Kaji Strategi Pengembangan Event di Pasca Pandemi: Fakultas Pariwisata Universitas Udayana Gelar FGD di Labuan Bajo, NTT

`


Suasana berbeda nampak di ruang meeting outdoor Hotel Puri Sari, Labuhan Bajo, Manggarai Barat, NTT pada hari Kamis (1/7/2021). Nampak belasan peserta  dengan mengenakan masker tengah berdiskusi tentang sebuah topik diselingi canda ringan. Pada siang yang cukup terik tersebut tim peneliti Fakultas Pariwisata Universitas Udayana menyelenggarakan focus group discussion (FGD) dengan topik Strategi Pengembangan Event Internasional, Nasional dan Daerah ini dilaksanakan dalam rangka melakukan mapping issue dan merumuskan strategi pengembangan event dalam situasi pandemi COVID-19 yang masih melanda ini. FGD sendiri merupkan salah satu kegiatan dari rangkaian kajian event kerja sama Fakultas Pariwisata dengan Kemenparekraf RI.




Kepala Dinas Pariwisata Kabupaten Manggarai Barat, Agustinus Rinus, menyambut baik pelaksanaan kegiatan FGD ini. "Kehadiran Pak Dekan Fakultas Pariwisata dan tim merupakan angin segar bagi daerah ini. Saya harap ada masukan-masukan sehingga bisa mendapat strategi yang jitu", ungkap Agustinus dalam sambutannya.

FGD yang berlangsung secara hybrid tersebut dihadiri oleh stakeholders terkait, diantaranya: Dinas Pariwisata Kabupaten Manggarai Barat, perwakilan asosiasi perhotelan (PHRI, ASITA dan ALTO), para pengelola hotel di Labuan Bajo, perwakilan pengusaha MICE, Tim Riset Fakultas Pariwisata Universitas Udayana. Sementara perwakilan pihak Kementerian menghadiri secara daring, termasuk Direktur Bidang Kajian Strategis, Wawan Rustiawan. Tampil menjadi fasilitator yaitu Saptono Nugroho, dosen prodi S1 Pariwisata.
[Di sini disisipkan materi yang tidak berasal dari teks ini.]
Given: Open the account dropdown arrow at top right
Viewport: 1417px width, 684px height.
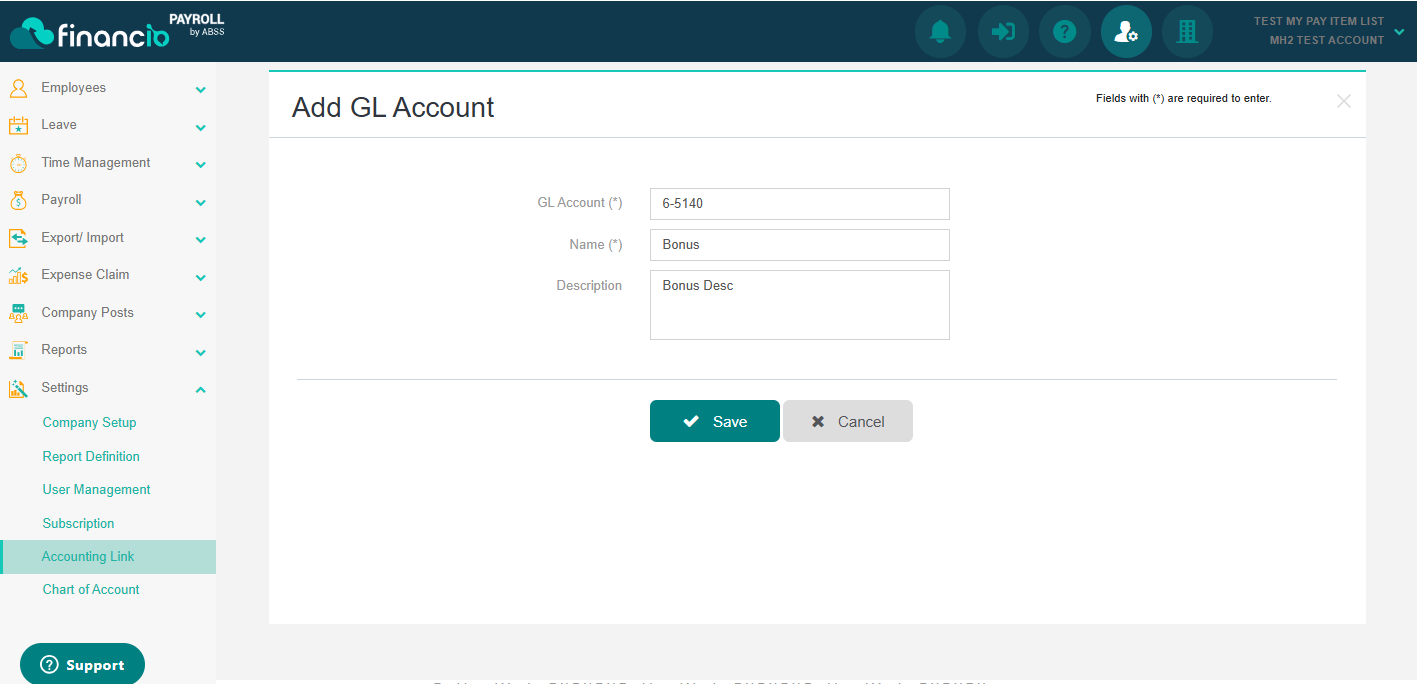Looking at the screenshot, I should point(1398,31).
Dalam pelaksanaan FGD ini, para stakeholders berdiskusi tentang kendala dan kesiapan Labuan Bajo dalam menyelenggarakan event sebelum dan semasa pandemi. Reines, perwakilan Hotel Jayakarta, berpendapat pandemi COVID-19 berpengaruh sangat signifikan terhadap pemasukan Hotel Jayakarta dari bidang MICE. "Sebelum pandemi, Jayakarta sudah dilengkapi dengan fasilitas meeting yang beroperasi sejak 2010. Pendapatan kami hampir 60% dari MICE baik corporate maupun pemerintah. Sejak 2020 sumber itu menghilang", ungkap Reines.


Dekan bersama Kadis Pariwisata Manggarai Barat, Agustinus Rinus


Persoalan lain juga disampaikan oleh Dominic, perwakilan Hotel Inaya Komodo, yang menyampaikan ketersediaan sumber daya manusia penyelenggara event khususnya MICE yang profesional masih sangat minim. Perwakilan pengelola Hotel Ayana Komodo juga menegaskan tidak ada kebijakan khusus yang mengatur proporsi jabatan manajer perhotelan di Labuan Bajo yang diisi oleh masyarakat lokal dengan masyarakat luar. Selain sumber daya manusia, masalah lain terjadi pada sarana penunjang teknologi, kemudahan perizinanan maupun pendampingan, serta adanya persaingan antara event organizer luar dengan event organizer lokal.

Terkait kesiapan sektor event di Labuan Bajo sendiri, beberapa gagasan disampaikan contohnya: menggunakan kapal pinisi sebagai venue, membentuk wedding expo, serta mengadakan berbagai macam event (Festival Komodo, Sail Komodo, dan Festival Ketinting). Dekan Fakultas Pariwisata Universitas Udayana, Dr. Drs. I Nyoman Sunarta, M.Si. mengingatkan pentingnya diversifikasi produk wisata serta tidak mengulang kembali model pengembangan pariwisata Bali pada tahun 1980-an.




"Bali tahun 1980-1990-an sudah diwanti-wanti oleh pendiri fakultas. Beranikah kita menjual apa yang kita punya, bukan menjual apa yang wisatawan mau? Pre-event dan post-event menarik jika ada diversifikasi event. Pariwisata itu adalah hilir. Kalau Bali, hulunya budaya. Kalau Bali sudah mengadakan upacara, maka seluruh sektor lokal ekonomi bergerak. Jangan-jangan orang lokal tidak tahu apa potensi utama dari Labuan Bajo", ungkapnya.